Well, I enjoyed the new Indiana Jones movie.

I don’t have anything particularly intelligent to say about it, but then… the movie doesn’t particularly give you any reason to say intelligent things about it. It’s like a big bowl of one of those horrible sugar-cereals you used to love as a kid but haven’t thought about in 20 years. Except now all the frankenberries have tiny microcomputers in them that project holographic CG prairie dogs all over the kitchen as you chew. It’s kind of distracting and you wonder why they bothered, but you know what? The frankenberries taste just like you remember, you’re getting a nice nostalgia kick, and that’s what you paid for, goddamn it. I mean, sure, maybe you can’t slam the entire bowl of sugar-sludge the way you did 20 years ago, but, um.. but…

(Honey, is that box of bran flakes still on top of the fridge? I like the flax bits.)

I think my enjoyment of Indy 4 was strongly enhanced by having watched the entirety of that Indiana Jones marathon they had on the Sci-Fi Channel last week. It reminded me what those movies really ARE, warts and all, so I wasn’t just riding some sort of dewy, soft-focus nostalgia train into the theater last Sunday. This has always been a goofy, cornball kind of series. Raiders of the Lost Ark is clearly head and shoulders (and chest and groin and legs and feet and several miles of empty air) above the rest, but Crystal Skull certainly isn’t any sillier or less engaging than the other two. It fits in pretty well, actually. Yes, Crystal Skull has Shia LaBeouf Tarzanning it up with CG monkeys, but if you recall, Last Crusade had Sean Connery destroying a Nazi fighter plane by riling up pigeons with his umbrella. (The birds weren’t CG though, so I guess that’s okay.)

I was kind of surprised, watching that marathon the other day, by how much I liked Temple of Doom. I used to be pretty adamant that Temple of Doom was the worst one, but looking at them again I think it holds up ever-so-slightly better than Last Crusade.

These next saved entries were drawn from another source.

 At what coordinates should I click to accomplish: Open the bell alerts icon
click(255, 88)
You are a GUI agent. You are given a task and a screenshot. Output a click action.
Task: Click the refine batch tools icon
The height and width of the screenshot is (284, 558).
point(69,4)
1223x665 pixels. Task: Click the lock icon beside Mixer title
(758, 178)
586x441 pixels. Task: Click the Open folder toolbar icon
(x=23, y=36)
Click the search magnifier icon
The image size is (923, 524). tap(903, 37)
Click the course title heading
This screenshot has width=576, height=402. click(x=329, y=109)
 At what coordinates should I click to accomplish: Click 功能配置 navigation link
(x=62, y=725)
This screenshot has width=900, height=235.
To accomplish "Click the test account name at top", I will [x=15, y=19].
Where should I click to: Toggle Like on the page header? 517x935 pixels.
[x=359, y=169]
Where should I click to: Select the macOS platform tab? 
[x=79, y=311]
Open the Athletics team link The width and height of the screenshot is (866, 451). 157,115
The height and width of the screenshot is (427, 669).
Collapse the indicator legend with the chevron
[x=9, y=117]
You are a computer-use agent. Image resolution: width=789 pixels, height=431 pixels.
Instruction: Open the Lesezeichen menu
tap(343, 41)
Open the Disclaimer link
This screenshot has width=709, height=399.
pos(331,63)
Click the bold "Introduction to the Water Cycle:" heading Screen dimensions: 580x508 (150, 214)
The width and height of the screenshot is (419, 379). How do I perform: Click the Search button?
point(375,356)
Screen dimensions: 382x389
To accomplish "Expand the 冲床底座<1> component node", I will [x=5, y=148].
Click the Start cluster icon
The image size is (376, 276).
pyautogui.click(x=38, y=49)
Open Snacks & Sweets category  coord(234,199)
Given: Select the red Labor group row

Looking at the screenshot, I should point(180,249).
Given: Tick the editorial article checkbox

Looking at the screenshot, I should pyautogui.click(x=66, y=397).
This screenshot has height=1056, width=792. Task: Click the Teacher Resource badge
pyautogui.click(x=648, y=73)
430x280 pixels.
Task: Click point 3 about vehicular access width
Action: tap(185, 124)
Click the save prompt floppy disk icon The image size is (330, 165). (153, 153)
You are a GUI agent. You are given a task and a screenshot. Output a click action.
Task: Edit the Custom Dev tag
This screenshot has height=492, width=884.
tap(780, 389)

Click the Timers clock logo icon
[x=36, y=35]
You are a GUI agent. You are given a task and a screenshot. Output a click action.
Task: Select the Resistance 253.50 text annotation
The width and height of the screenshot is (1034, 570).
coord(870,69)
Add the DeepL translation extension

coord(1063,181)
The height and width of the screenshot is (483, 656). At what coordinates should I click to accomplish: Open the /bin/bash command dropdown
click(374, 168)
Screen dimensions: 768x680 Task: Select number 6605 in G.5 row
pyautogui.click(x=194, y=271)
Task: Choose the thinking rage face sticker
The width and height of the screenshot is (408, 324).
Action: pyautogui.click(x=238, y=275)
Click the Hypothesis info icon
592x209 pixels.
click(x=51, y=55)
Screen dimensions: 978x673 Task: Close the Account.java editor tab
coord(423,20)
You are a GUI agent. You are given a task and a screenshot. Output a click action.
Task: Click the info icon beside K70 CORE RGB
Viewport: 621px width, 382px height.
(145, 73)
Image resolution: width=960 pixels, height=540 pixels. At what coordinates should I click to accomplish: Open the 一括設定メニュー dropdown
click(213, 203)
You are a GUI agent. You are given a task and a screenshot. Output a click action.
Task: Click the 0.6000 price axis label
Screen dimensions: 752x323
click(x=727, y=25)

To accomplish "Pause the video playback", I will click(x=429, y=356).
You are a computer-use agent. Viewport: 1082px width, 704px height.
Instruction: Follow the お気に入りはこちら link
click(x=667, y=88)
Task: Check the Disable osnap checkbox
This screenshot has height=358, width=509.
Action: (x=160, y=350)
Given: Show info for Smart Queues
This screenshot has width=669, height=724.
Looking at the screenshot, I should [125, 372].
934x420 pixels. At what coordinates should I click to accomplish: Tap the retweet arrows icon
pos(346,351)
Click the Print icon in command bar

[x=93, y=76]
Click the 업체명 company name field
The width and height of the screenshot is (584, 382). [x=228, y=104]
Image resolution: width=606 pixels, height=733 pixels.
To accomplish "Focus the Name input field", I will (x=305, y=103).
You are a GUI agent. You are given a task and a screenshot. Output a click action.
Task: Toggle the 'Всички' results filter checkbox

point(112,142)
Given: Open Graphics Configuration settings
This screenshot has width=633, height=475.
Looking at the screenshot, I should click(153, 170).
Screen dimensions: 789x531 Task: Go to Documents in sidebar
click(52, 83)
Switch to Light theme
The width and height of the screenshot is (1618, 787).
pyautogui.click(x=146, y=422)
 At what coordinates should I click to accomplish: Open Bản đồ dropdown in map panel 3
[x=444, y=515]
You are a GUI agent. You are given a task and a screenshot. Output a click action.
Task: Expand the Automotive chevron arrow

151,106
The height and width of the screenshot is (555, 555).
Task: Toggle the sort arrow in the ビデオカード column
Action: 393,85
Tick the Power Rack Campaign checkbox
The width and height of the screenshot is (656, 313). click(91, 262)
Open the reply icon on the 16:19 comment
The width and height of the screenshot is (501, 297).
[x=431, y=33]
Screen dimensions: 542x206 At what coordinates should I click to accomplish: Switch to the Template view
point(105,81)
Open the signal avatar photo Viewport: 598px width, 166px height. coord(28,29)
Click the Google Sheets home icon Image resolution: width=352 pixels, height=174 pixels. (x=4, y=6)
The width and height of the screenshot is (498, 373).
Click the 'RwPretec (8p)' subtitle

Maybe I’ve just endured Kate Capshaw’s character often enough to build up a tolerance at this point, but I dunno… The mine carts… the monkeyheads… that whole first scene in the nightclub… all that stuff is as good as anything in Raiders. (That shish-kebabbed puppet shooting wildly in the air is maybe my favorite thing ever). Mostly, I think I just appreciated how different Temple is from the first one. I mean, Last Crusade is great, but sometimes it really does feel like they just slapped new labels on all the old Raiders stuff and called it a new movie.

The villains in Last Crusade are kind of forgettable, too… Some people mentioned the bad guys weren’t very good in this new movie, but I dunno. To be honest, I thought Irina Spalko was maybe the best villain since Toht and Belloq in Raiders. It’s kind of hard to go wrong when you give somebody like Cate Blanchett a thick Ukrainian accent and an inexplicable set of rapiers. I thought she was all kinds of neat.

The Beouf didn’t bother me the way he bothered other folks, either. After Constantine and I, Robot, I went into Indy expecting the guy to be in full “Scamp, the Lovable Wiseacre” mode, but it wasn’t like that at all. I figured his character would be all “Lay off, Pops! I ain’t got time for all your science museum mumbo-jumbo! I gots pomade to spread all over my hot rod at the rock-n-roll malt shop sock hop, Daddy-O!” There was a little of that, yeah, but I liked that Steven Spielberg, etc. largely avoided any kind of culture clash nonsense between the two leads. Mutt was pretty much on board with smart being cool right from the start.

I do agree, however, that the double agent guy was kind of pointless. And John Hurt’s performance was, as I read over at CHUD, sorta Lassie-like. The movie was maybe 15-20 minutes too long, went “too cutesy” a bit too often (ugh, that quicksand scene), and the last scene is kinda limp. And yes, fakey CG continues to be the slow death of Big Hollywood.

But still, I enjoyed the movie. The atomic blast shot, the jungle chase, the weird capoeria-spinning skull-masked grave-guards, the motorcycle slide through the library…. men dragged to their death by ants (ugh, ants)… Harrison Ford still being all cool… It felt like an Indiana Jones movie, and that’s all I wanted.

It’s kind of odd, a couple weeks ago I admitted to enjoying another critically derided movie, Speed Racer, on the grounds that it was a bit of silly fun that was at least trying something different. And now here I’m telling you I liked Indiana Jones and the Kingdom of the Crystal Skull because it’s a bit of silly fun that wraps me in a warm blanket of familiarity.

Oh, wait… that’s not odd at all, actually. That’s called “having fun with different films for different reasons.” Nevermind.